Tidal Traces VR

Tidal Traces

Nancy Lee & Emmalena Fredriksson
2017 | 4 min
360-video VR dance piece

Tidal Traces is a 360-video VR dance piece that places viewers in the centre of the performance. In it, three characters explore a new and uncertain world—moving between tranquility and ominousness, beauty and peril. Entangled in this tension, the viewer becomes the fourth character, directly composing the dance through their gaze.

Artistic Context

Captured offshore on intertidal mudflats near Vancouver, Tidal Traces is a collaboration between new-media artist Nancy Lee and choreographer Emmalena Fredriksson. The two merged their practices through a year-long artist residency to explore the opportunities VR offers for viewing and experiencing dance.
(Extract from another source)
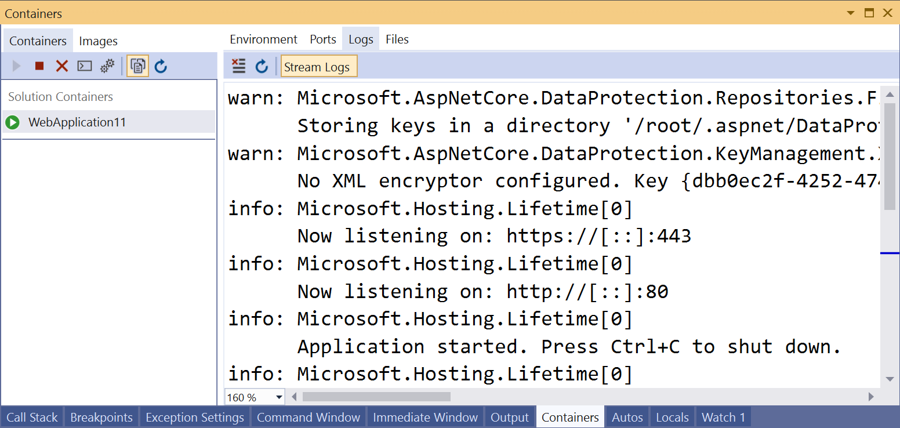The height and width of the screenshot is (428, 900).
Task: Refresh the log output
Action: click(x=262, y=66)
In a traditional stage presentation, the conventional separation between audience and performers places constraints on the intimacy of the experience. Dance films allow for a closer, visually more dynamic experience of movement—as well as possibilities of breaking continuity, time and space—but there is still a divide between viewer and performer, and the performance happens in a different time and space than the viewing itself. So it can lack the physical empathy and immersion of senses that comes with watching live dance.
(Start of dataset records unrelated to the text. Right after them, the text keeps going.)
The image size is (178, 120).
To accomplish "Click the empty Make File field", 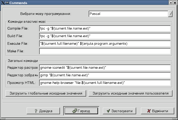I will tap(105, 51).
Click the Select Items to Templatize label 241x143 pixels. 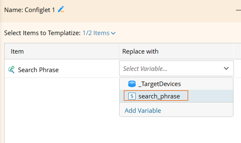(42, 33)
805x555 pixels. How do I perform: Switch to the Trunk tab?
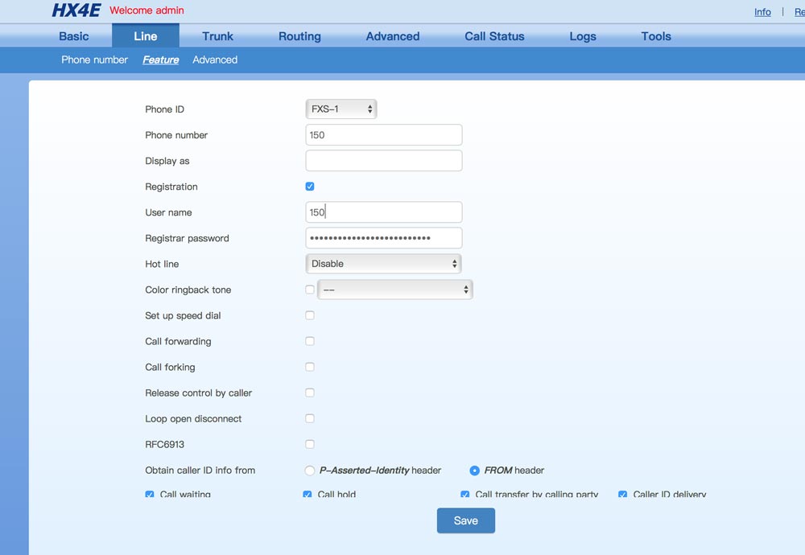pyautogui.click(x=217, y=36)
With Tidal Traces, Nancy and Emmalena aim to surpass these limitations and blend the best of live performance and dance film, placing the viewer viscerally in the middle of a real-time experience in a way that has not been possible previously.

Shooting 360 video

Given how central the relationship between choreography and camera/audience is to Tidal Traces, camera tests began in a rehearsal studio to gauge dancer distance, dancer rotational position relative to the audience’s start position, and camera height.

Shooting 360 video in ocean water revealed several corresponding issues. Despite consulting tide charts for optimal timing and choosing a location specifically for the expansiveness of its tidal flats, there was no way to avoid rising and falling water levels. As such, the crew only had a few minutes to shoot before needing to pick up the rig and find a new suitable location.
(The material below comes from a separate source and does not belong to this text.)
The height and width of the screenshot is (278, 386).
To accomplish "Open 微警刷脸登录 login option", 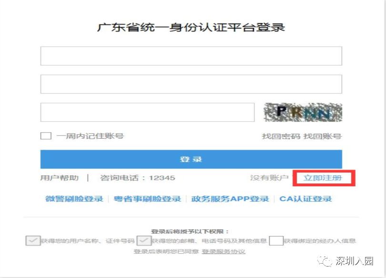I will coord(74,198).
Additionally, with 360 video there is nowhere to hide the production team. Being a kilometre offshore made this even more challenging. So for each take, the production crew had to run to the horizon and lay flat in the water. The dancers were the only line of defence if the camera tripod began to tip, or if the 25-pound external camera battery—buoyed by its waterproof casing—floated into the shot.

Technology

Tidal Traces is a stereoscopic 360 video captured with the GoPro Odyssey camera and stitched with the Google Jump platform, which generated the 8K footage and depth-maps used to create this 3D virtual reality dance experience.

Editing and colour correction were done using Adobe Premiere Pro. Rotoscoping was achieved using Mocha VR’s stereoscopic tools along with depth-map mask compositing and nadir/zenith hole patching in After Effects.

Working with 8192 x 8192 resolution footage was a data management and processing challenge. Even with 2K proxies, it was impossible to edit with real-time playback, so footage had to undergo long renders before it could be evaluated for timing and pacing.

Spatial audio was designed using Reaper and the Facebook Audio Workstation plugins. Multiple audio formats were generated to accommodate different delivery platforms. The binaural audio was encoded in 1st-order AmbiX as well as 8-channel TBE and 2-channel head-locked stereo.